Le Président est-il devenu fou ?, de Patrick Weil



C’est l’histoire d’un manuscrit caché, enfoui pendant des années dans les méandres des archives d’un bâtiment, et qui, s’il avait été révélé plus tôt, aurait pu changer la face du monde. Naturellement, présenté ainsi, le scénario semble surréaliste, ou extrait d’une version non retenue d’un film d’aventures américain tel que Indiana Jones. Et pourtant, bien qu’enjolivé, le récit que je viens d’en faire convient très soigneusement pour résumer le dernier ouvrage de Patrick Weil, Le Président est-il devenu fou ?


Habituellement spécialiste des questions de laïcité ou d’histoire du modèle d’intégration français (il est notamment l’auteur de deux brillants essais, La France et ses étrangers et Qu’est-ce qu’un Français), Patrick Weil tombe nez à nez, au hasard de ses recherches, sur un manuscrit qui s’avère être la version initiale, sans correction, d’un travail en commun du psychanalyste le plus connu au monde, Sigmund Freud, et d’un diplomate et homme politique bien moins connu, William Bullitt, ancien proche du président américain de l’après guerr, Wilson.


La trouvaille n’est pas seulement historique, elle est révolutionnaire. En effet, lorsqu’une version de ce travail en commun est publiée en 1966, soit plus de trente ans après sa rédaction, le livre fait scandale, car il s’intéresse de près à la santé mentale d’un ancien Président des Etats-Unis. D’ailleurs, personne ne croit en la contribution du père de la psychanalyse à ce travail. En réalité, l’ouvrage publié en 1966 est le résultat d’un ensemble pharamineux d’amendements de la part de Bullitt, sans l’accord de Freud. À la lumière de ces faits, l’on ne peut que mieux mesurer l’extraordinaire découverte de Patrick Weil.


Ainsi, cet ouvrage se lit comme un véritable jeu de piste littéraire et historique. Il est passionnant de tourner page après page afin d’espérer trouver les réponses à toutes les questions qui sont posées par l’ouvrage. Et elles sont nombreuses, car la résolution d’une énigme ouvre d’autant plus de nouvelles questions en perspectives, telles des poupées russes de l’histoire.
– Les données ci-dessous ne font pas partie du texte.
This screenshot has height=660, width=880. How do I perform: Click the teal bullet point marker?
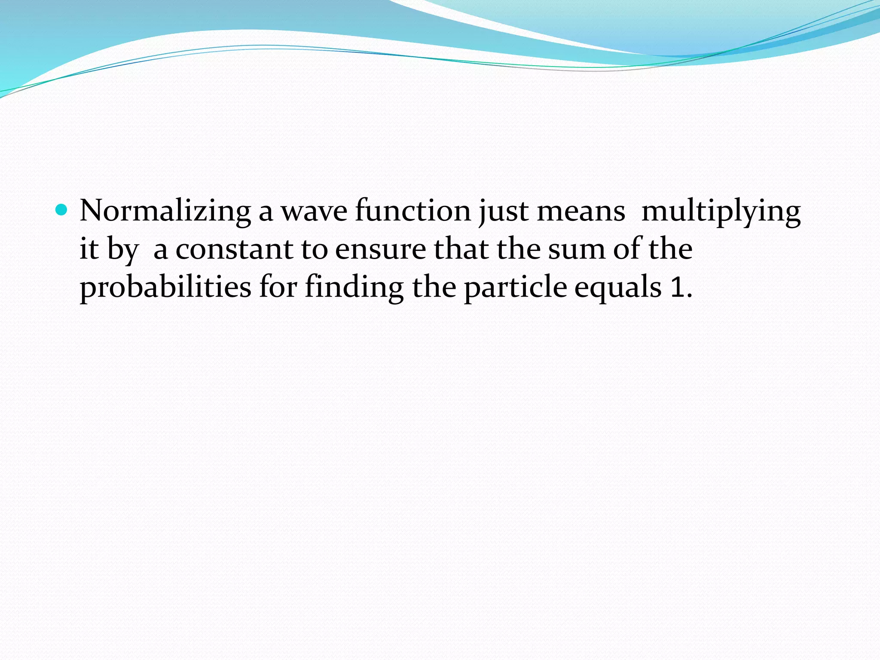click(62, 210)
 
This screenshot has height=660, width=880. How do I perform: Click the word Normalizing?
click(165, 211)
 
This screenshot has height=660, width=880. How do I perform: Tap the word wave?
click(314, 212)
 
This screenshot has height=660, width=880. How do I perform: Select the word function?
click(413, 211)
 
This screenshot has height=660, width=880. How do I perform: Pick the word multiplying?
click(721, 212)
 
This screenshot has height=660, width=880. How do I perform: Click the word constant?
click(234, 250)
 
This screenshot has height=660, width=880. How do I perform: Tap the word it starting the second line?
click(89, 249)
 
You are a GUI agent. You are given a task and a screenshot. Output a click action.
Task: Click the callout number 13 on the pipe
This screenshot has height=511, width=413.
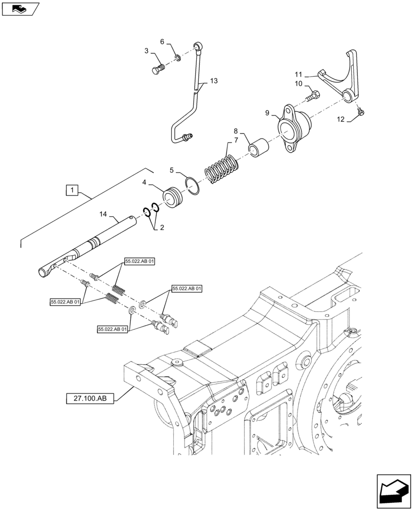click(x=213, y=81)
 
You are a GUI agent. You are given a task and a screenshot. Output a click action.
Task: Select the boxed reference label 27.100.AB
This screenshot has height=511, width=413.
click(x=89, y=397)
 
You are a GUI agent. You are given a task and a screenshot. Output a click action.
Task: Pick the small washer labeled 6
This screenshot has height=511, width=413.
click(x=176, y=58)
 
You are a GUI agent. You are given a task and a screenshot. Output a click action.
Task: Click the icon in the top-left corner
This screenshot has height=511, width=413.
click(x=19, y=9)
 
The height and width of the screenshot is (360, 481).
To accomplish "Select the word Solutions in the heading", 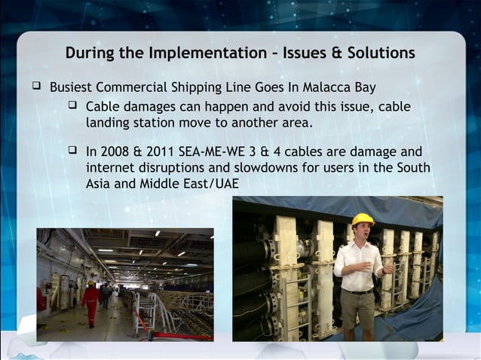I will (x=380, y=53).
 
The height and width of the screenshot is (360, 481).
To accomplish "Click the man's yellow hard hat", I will (x=363, y=219).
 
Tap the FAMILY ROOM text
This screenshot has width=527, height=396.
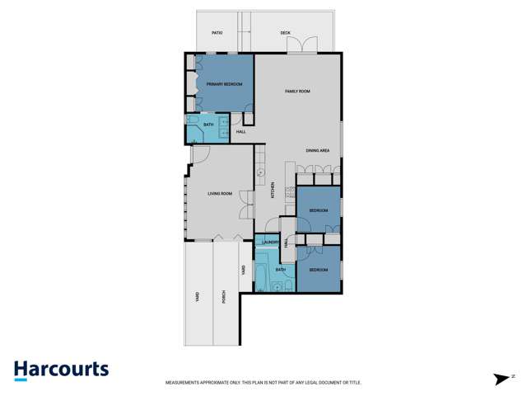(x=297, y=91)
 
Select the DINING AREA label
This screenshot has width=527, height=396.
(x=318, y=151)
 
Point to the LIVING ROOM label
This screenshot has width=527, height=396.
(x=220, y=194)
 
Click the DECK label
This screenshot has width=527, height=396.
(x=285, y=33)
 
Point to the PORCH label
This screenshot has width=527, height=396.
(x=224, y=297)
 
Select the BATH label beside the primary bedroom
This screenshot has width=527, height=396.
(x=208, y=125)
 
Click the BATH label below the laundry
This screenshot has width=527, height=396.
(x=281, y=270)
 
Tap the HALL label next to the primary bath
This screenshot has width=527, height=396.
(x=241, y=132)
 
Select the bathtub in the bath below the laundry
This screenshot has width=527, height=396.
(x=262, y=276)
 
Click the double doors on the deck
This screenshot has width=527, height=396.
(x=307, y=46)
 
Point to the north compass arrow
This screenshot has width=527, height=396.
(x=501, y=379)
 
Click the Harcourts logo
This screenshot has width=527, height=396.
(x=61, y=370)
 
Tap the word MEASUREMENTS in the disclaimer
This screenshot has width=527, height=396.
(x=184, y=383)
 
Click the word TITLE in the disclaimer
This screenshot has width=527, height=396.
(x=355, y=383)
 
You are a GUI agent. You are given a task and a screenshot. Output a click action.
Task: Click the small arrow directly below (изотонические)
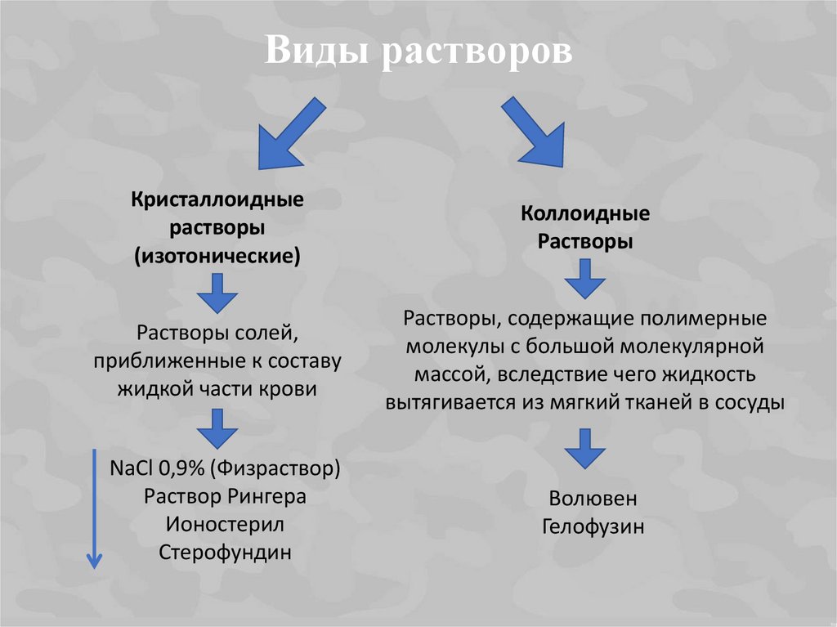pyautogui.click(x=217, y=293)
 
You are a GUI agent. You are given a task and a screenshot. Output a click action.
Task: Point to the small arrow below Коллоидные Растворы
pyautogui.click(x=585, y=279)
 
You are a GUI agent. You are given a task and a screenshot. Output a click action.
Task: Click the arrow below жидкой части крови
pyautogui.click(x=217, y=428)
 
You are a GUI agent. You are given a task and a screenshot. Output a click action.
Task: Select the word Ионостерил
pyautogui.click(x=225, y=524)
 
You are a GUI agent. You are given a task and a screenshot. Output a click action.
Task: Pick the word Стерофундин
pyautogui.click(x=225, y=552)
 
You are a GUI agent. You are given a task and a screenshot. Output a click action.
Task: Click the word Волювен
pyautogui.click(x=593, y=499)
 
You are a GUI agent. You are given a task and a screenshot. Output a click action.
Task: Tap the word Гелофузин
pyautogui.click(x=593, y=526)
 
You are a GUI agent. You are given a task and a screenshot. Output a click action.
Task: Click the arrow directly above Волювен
pyautogui.click(x=585, y=448)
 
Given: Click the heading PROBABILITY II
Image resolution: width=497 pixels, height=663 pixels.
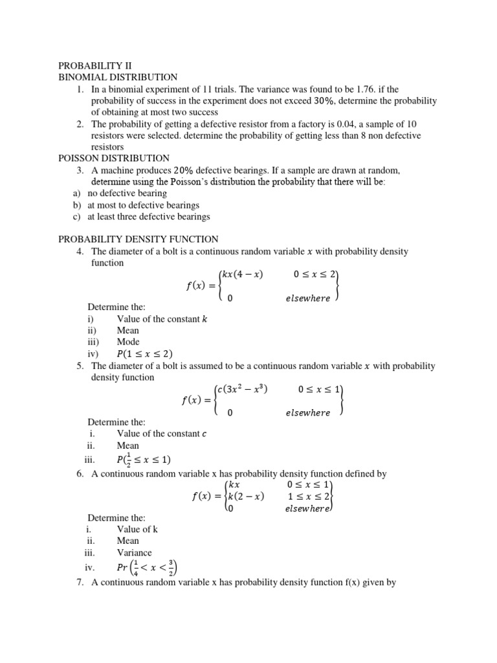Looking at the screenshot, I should click(x=95, y=65).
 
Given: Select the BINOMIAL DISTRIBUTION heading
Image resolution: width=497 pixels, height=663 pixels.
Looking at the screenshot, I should click(x=118, y=77).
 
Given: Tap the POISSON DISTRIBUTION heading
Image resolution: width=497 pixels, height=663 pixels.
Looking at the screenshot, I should click(x=114, y=158).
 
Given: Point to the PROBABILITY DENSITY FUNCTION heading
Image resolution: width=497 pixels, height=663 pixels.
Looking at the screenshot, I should click(x=138, y=239).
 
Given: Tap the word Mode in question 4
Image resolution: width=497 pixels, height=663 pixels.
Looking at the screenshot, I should click(x=128, y=342).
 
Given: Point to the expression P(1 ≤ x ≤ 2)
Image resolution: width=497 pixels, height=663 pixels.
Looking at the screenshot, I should click(x=144, y=354).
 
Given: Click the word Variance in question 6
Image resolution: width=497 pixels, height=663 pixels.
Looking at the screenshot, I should click(x=134, y=553).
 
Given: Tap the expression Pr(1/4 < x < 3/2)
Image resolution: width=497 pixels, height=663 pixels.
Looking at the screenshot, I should click(x=147, y=567).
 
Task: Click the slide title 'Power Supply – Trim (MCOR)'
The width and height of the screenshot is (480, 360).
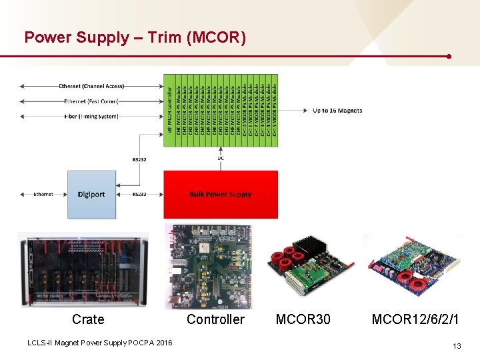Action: pyautogui.click(x=135, y=37)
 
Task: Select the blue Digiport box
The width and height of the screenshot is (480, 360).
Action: pyautogui.click(x=91, y=195)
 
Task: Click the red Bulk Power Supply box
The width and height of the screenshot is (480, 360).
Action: pyautogui.click(x=221, y=195)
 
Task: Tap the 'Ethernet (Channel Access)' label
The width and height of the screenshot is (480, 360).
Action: pyautogui.click(x=91, y=86)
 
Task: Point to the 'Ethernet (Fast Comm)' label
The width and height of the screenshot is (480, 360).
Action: pyautogui.click(x=91, y=101)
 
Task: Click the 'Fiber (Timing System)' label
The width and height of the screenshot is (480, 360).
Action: pyautogui.click(x=91, y=116)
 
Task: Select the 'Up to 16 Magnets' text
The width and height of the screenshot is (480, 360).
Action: pyautogui.click(x=337, y=111)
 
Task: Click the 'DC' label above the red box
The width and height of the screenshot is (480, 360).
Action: pyautogui.click(x=221, y=158)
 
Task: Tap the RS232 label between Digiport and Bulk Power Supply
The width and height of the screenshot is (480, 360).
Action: pyautogui.click(x=139, y=195)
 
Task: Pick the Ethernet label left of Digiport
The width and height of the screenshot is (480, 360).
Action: pyautogui.click(x=43, y=195)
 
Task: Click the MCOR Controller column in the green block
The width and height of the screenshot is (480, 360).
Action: pyautogui.click(x=169, y=110)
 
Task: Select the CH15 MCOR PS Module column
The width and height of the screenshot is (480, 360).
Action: pyautogui.click(x=275, y=110)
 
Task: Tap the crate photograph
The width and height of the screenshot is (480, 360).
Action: pyautogui.click(x=83, y=270)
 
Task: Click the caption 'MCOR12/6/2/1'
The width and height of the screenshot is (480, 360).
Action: pyautogui.click(x=415, y=320)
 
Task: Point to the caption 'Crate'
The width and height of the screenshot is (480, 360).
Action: pyautogui.click(x=88, y=320)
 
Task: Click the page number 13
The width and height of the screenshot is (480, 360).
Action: pyautogui.click(x=457, y=346)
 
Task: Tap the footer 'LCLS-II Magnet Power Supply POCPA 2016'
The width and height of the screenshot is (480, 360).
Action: pyautogui.click(x=99, y=343)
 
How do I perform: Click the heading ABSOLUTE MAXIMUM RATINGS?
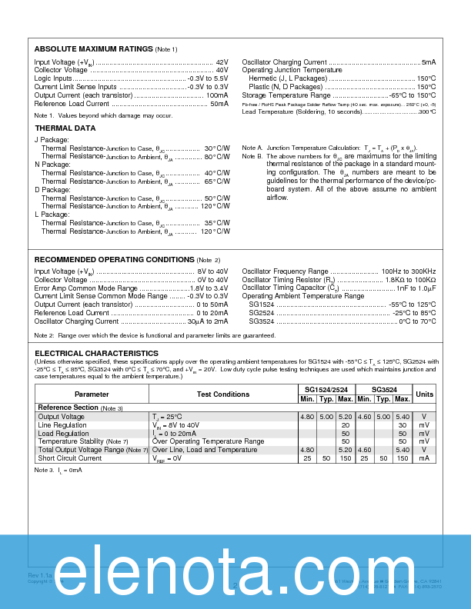coord(94,49)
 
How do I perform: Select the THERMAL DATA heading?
coord(65,128)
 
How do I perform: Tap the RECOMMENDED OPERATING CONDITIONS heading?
coord(115,260)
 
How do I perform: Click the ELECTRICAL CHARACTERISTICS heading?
coord(96,354)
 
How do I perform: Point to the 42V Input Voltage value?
coord(222,62)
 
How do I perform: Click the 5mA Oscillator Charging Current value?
coord(429,62)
Freud et Bullitt ont essayé de travailler ensemble pour aller au-delà de la thèse défendue par certains, à savoir que ses hésitations et son attitude incompréhensible lors de la ratification du traité de Versailles, qu’il avait lui-même négocié, étaient dues à un accident asculaire qui, en octobre 1919, le laissa hémiplégique et, pendant quelques semaines, aux portes de la mort. Le psychanalyste et le diplomate y voyaient des racines plus anciennes et plus profondes, à savoir une obsession de la trahison qui confinait à la paranoïa, et un rapport troublé à la réalité, tous deux ayant leur origine dans les relations entre le Président Wilson et son père.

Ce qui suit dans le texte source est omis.